Start of Block
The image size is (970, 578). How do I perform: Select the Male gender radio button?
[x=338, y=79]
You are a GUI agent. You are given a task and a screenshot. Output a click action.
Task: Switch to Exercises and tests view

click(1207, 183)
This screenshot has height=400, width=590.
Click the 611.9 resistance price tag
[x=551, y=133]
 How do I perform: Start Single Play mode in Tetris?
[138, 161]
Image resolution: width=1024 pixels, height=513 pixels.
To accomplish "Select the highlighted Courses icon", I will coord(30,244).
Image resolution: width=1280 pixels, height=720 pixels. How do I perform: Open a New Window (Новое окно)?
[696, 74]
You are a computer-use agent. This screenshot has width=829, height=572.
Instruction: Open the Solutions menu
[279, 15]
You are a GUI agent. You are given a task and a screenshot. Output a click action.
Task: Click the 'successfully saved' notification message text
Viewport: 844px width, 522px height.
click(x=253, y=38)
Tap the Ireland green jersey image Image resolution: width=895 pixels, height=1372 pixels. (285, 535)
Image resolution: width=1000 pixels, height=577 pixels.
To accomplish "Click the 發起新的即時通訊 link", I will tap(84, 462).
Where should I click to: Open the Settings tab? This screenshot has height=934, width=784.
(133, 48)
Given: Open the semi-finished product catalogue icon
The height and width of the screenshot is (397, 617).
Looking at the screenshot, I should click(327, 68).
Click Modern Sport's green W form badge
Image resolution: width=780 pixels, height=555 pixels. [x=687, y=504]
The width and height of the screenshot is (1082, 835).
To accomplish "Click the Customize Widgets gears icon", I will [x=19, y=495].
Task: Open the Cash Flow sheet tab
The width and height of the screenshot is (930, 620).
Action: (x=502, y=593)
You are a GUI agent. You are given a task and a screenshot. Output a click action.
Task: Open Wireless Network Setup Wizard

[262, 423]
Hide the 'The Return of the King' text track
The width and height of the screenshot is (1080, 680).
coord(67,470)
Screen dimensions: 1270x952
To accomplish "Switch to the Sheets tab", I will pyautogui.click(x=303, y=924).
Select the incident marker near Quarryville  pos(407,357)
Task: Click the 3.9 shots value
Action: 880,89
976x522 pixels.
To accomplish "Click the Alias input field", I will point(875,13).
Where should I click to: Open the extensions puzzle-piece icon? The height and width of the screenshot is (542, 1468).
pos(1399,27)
End of Block
What is needed.
Please copy each line of the material that contains the word "text".

Solution for this exercise.
Task: Click the 'successfully saved' notification message text
Hide the 'The Return of the King' text track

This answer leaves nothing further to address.